## Document section
The first keynote speech of Google I/O is always interesting to follow. The speech details some of the latest new creations of Google, along with updates, new products, and development kits. The speech shows the general direction of Google as a whole, which is why you can tell a lot about the future from this keynote speech.
So, what about Google I/O 2018? Google announced a lot of things on the first day of the event, including the introduction of Google Duplex and AR for Google Maps. These details paint a clear picture of what to expect in the near future. Let’s have a look, shall we?
Augmented Reality or AR isn’t something new, but a seamless implementation of AR into an existing solution is a concept that many are still trying to perfect. After seeing the use of AR in Google Maps, many developers are convinced that the future is finally here. AR is here to stay and Google has implemented it into Google Maps in a seamless way.
When you activate turn-by-turn navigation for walking, you will get a special interface that divides the screen into two. The bottom part displays the map and your orientation, making it easier to navigate the street while walking. The upper part, on the other hand, displays a feed from the camera and some AR elements.

## Stored rows

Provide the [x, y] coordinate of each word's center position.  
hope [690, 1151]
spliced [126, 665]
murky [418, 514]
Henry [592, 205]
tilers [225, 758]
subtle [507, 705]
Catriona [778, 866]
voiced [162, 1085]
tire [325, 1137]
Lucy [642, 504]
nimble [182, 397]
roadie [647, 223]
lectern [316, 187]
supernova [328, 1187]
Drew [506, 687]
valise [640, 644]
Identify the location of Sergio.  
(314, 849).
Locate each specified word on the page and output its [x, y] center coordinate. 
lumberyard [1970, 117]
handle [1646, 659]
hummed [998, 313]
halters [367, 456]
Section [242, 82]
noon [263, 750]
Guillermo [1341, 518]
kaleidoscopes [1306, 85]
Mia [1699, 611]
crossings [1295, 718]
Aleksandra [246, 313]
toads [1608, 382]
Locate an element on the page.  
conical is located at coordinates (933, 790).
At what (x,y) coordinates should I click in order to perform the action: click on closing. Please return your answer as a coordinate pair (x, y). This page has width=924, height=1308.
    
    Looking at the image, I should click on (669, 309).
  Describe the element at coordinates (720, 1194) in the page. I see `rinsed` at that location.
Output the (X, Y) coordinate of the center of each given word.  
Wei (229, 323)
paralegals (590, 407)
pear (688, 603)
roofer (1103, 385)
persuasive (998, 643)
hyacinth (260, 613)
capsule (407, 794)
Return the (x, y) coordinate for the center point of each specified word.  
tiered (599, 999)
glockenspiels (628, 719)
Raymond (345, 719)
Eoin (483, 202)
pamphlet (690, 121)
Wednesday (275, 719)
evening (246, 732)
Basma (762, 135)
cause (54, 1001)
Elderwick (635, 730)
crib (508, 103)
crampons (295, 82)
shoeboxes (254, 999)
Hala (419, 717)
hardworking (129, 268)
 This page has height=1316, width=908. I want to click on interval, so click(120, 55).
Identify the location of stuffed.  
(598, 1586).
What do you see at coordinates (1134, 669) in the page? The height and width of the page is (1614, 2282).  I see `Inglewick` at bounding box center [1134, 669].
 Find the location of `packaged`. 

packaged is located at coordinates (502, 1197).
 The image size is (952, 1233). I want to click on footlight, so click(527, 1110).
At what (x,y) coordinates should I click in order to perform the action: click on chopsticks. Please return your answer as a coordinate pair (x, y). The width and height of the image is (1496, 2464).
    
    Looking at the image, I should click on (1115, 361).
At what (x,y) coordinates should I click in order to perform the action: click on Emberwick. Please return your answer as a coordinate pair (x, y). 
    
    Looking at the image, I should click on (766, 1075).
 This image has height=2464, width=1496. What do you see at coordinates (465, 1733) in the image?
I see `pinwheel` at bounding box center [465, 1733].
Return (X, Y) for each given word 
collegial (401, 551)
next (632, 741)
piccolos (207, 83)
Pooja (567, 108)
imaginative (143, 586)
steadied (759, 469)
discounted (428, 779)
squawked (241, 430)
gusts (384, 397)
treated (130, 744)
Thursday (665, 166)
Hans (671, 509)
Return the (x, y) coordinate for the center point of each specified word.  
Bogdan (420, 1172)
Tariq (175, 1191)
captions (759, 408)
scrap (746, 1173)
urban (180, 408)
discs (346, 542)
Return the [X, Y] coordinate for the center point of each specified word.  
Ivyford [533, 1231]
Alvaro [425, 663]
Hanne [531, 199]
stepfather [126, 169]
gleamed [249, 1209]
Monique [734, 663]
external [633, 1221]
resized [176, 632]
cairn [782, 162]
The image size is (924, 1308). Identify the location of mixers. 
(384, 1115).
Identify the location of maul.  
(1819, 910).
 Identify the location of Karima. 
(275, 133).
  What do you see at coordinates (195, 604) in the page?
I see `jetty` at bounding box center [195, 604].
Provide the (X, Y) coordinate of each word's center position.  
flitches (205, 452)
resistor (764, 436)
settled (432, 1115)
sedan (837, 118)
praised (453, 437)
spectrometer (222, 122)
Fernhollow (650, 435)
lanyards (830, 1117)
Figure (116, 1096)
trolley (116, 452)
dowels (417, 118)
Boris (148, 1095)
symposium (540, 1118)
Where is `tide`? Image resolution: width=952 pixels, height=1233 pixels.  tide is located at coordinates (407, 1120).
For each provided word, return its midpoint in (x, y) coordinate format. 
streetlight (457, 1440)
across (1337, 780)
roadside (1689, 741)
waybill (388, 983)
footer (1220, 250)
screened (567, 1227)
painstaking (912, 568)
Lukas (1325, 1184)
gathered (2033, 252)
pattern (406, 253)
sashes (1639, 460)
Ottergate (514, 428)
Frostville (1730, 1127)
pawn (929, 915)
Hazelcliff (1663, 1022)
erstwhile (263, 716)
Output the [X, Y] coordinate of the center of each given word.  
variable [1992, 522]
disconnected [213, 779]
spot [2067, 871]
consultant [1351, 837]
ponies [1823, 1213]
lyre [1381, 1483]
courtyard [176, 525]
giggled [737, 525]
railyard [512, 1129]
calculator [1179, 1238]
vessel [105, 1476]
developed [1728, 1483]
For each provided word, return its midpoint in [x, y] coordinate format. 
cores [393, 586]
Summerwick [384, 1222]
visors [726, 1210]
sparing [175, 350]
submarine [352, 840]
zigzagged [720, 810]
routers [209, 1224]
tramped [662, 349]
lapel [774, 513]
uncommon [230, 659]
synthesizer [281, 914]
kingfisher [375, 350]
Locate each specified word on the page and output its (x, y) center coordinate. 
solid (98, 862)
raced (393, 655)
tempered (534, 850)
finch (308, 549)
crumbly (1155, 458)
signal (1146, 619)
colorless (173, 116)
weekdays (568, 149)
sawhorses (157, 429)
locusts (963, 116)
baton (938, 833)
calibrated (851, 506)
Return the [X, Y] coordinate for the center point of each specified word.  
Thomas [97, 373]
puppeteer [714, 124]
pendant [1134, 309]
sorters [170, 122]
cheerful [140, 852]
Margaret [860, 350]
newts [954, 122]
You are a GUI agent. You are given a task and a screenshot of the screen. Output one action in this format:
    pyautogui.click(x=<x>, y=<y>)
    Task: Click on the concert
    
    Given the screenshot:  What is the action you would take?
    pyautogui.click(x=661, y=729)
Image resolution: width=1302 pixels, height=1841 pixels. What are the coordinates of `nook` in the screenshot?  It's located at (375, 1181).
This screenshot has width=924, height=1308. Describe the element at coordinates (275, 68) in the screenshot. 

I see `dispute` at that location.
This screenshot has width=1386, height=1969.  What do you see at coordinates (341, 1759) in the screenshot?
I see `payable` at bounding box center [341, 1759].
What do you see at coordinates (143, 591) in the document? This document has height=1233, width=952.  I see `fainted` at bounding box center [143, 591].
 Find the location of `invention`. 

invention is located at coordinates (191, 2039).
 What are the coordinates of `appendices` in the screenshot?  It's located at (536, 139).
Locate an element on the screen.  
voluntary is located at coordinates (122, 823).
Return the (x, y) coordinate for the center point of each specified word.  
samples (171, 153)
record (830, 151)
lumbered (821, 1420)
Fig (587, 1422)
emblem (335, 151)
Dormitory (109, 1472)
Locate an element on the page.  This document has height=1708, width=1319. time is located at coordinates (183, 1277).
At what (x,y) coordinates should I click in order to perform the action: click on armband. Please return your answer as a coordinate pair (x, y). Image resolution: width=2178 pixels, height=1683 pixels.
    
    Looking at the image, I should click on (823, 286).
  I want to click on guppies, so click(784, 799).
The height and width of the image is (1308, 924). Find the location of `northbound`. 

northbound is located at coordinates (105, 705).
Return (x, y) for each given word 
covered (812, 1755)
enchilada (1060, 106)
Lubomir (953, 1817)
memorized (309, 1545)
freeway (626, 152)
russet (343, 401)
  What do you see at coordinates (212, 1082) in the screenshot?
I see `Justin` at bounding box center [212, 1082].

## Problems
• 1. From the Google I/O 2018 article, print the passage starting at "Augmented Reality or" and ending at "a seamless way.".
• 2. According to the Google I/O 2018 article, what four things does the first keynote speech detail?
• 3. In the Google I/O 2018 article, what does the bottom part of the walking navigation screen display?

## Answers
• 1.
Augmented Reality or AR isn’t something new, but a seamless implementation of AR into an existing solution is a concept that many are still trying to perfect. After seeing the use of AR in Google Maps, many developers are convinced that the future is finally here. AR is here to stay and Google has implemented it into Google Maps in a seamless way.

• 2.
- Latest new creations of Google
- Updates
- New products
- Development kits

• 3. The map and your orientation.